You can use the Survive stage as the last stage in data preparation to process and improve the output of a match stage. The Survive stage uses the rules that you specify to select the best columns from a group of records and create an output record with the group's best available data.
Input
The Survive stage requires one input source. If your input is the result of a match stage, you need to set up another stage (such as a Funnel stage) to combine the master and duplicate records into one input source. The Survive stage accepts all basic data types other than binary. The input data does not need to be processed by a match stage and can be from a database, connector, flat file, data set, or other stage. The input data must contain related groups of records with one or more columns that can identify each group.
Properties
Select a Group identification column. The Survive stage will group records with duplicate values for this column. The Survive stage also sorts your data by group identification column value. If you do not want your data to be sorted on the group identification column, deselect Sort input data (selected by default). To control the order of records within groups, use a Sort stage to presort the input data.
Specifying rules
Edit the Survive rule columns to add rules for the other columns. A rule contains a set of conditions and a list of one or more target columns.

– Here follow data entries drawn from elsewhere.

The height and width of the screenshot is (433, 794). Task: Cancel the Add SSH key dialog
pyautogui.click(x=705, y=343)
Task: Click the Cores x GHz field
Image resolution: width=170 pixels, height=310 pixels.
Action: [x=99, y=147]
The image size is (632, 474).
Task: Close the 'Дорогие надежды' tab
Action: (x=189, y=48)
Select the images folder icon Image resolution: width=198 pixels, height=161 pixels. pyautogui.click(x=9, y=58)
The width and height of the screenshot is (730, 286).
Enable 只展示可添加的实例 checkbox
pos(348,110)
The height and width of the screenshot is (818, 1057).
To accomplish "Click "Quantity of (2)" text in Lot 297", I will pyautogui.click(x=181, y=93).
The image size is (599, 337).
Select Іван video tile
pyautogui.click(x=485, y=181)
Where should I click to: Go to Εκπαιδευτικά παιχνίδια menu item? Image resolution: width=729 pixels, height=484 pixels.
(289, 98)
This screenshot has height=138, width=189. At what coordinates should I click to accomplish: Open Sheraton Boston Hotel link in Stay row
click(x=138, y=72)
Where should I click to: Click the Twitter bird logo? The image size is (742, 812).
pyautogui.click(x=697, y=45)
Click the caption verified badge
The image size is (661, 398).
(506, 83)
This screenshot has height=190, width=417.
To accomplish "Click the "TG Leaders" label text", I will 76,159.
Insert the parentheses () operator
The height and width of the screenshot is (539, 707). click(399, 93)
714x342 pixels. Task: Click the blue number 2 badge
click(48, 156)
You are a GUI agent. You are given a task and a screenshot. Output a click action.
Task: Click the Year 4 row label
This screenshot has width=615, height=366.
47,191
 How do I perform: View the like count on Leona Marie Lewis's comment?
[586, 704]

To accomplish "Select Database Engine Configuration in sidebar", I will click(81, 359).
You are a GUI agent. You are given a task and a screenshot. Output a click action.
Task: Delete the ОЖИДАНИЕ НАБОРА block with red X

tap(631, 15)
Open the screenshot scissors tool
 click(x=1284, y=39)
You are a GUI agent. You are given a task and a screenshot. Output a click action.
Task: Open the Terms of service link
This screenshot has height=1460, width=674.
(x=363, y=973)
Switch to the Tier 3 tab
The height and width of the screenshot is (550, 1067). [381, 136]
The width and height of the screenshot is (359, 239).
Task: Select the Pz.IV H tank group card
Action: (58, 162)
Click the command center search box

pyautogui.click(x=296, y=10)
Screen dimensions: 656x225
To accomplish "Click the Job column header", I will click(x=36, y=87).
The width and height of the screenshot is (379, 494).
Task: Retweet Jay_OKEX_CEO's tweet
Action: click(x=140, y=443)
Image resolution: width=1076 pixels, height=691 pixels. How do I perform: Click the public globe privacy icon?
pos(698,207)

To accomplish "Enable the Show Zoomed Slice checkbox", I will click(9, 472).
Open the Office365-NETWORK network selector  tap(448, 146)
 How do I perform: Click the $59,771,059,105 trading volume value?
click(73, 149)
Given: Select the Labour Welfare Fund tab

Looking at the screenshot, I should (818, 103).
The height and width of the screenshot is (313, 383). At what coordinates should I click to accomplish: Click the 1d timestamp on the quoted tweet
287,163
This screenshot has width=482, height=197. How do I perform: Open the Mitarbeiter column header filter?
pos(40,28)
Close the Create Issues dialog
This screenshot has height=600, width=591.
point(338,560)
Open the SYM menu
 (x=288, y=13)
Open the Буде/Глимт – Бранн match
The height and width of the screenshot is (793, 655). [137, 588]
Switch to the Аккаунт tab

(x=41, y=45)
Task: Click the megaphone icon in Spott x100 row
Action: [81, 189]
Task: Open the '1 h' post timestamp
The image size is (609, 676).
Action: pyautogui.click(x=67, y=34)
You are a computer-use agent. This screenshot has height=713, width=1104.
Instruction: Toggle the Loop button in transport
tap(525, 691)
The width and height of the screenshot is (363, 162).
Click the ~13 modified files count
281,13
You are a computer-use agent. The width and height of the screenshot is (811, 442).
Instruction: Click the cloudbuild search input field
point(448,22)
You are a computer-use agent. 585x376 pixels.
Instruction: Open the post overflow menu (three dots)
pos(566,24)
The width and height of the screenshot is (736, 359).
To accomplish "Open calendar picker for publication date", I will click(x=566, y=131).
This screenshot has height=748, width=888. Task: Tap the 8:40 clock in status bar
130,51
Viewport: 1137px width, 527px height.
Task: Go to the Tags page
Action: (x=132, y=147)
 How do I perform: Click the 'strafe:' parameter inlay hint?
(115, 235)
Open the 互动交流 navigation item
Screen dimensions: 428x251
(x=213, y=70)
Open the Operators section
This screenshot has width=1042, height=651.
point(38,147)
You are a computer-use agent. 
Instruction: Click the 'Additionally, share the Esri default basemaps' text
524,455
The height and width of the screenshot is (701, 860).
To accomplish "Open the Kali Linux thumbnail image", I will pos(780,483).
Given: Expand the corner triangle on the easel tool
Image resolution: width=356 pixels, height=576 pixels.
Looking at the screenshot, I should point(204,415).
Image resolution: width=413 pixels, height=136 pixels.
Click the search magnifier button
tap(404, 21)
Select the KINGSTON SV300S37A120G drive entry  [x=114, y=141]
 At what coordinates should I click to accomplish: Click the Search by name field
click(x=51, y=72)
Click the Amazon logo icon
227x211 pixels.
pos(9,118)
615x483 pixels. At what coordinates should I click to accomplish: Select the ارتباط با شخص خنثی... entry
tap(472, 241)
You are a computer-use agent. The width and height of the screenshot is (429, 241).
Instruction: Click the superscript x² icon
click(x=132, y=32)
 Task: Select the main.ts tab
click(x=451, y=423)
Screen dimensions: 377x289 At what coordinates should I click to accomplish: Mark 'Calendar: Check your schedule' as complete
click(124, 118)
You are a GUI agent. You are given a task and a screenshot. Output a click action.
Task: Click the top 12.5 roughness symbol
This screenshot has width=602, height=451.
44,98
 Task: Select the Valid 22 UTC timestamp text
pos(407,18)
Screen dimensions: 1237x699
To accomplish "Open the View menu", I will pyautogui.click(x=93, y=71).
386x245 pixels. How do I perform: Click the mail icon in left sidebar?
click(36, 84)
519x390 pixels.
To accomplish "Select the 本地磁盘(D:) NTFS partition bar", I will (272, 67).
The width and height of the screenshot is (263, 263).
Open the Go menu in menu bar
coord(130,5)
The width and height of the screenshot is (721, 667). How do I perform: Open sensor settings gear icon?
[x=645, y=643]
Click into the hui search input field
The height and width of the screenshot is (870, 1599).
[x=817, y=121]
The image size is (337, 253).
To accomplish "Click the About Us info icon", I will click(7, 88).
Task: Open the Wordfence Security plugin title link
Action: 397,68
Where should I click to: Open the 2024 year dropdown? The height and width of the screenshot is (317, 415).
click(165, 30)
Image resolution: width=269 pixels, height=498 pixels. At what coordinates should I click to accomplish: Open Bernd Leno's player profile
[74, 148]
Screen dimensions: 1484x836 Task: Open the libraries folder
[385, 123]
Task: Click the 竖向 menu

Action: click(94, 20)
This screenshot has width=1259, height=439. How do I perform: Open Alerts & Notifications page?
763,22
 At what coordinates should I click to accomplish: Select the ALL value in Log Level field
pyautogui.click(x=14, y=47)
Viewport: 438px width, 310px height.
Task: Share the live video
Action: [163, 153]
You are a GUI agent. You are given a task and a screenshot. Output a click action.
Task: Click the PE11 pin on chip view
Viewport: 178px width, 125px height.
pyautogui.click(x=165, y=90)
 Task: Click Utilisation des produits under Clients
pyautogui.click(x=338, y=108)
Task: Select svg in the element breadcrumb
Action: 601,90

Each record is tested against the rules and if a column tests true against the conditions, the column value for that record becomes the best candidate value for the target column. After all records in a group are tested, the output record is constructed out of the best candidate values for each column.
Technique | Pattern |
---|---|
Shortest Field | SIZEOF(TRIM(c."column"))<=
SIZEOF(TRIM(b."column")) |
Longest Field | SIZEOF(TRIM(c."column"))>=
SIZEOF(TRIM(b."column")) |
Most Frequent | FREQUENCY |
Most Frequent (Nonblank) | FREQUENCY (Skips missing values when it counts most frequent.) |
Equals | c."column" = "DATA" |
Not Equals | c."column" <> "DATA" |
Greater Than | c."column" >= "DATA" |
Less Than | c."column" <= "DATA" |
At Least One | 1 (At least one record survives, regardless of other rules.) |
b.column
is the value stores as the best column available, while
c.column
is the current column that is being analyzed. If all columns contain a
value, this rule outputs the first record as the best record.
SIZEOF(TRIM(b.column)) = 0 AND SIZEOF(TRIM(c.column)) >= 0
Output
The Survive stage can have only one output link, which produces the output records from each group. Each output record can consist of an entire input record, selected columns from the record, or selected columns from different records in the group.
For example, take the following input from a One-source match stage, which identified these records as likely to belong to the same person and assigned them a shared qsMatchSetID value.
qsMatchSetID | Given Name | Middle Initial | Family Name | Suffix |
---|---|---|---|---|
9 | JON | SMITH | JR | |
9 | J | SMITHE | ||
9 | JOHN | E | SMITH |
Using the Survive stage, you can specify rules that analyze the Given Name, Middle Initial, and Suffix columns according to length, with the longest field as the best value. You can specify a rule to analyze the Family Name column according to frequency, with the most common value as the best value. The Survive stage constructs the following result as an output record.
qsMatchSetID | Given Name | Middle Initial | Family Name | Suffix |
---|---|---|---|---|
9 | JOHN | E | SMITH | JR |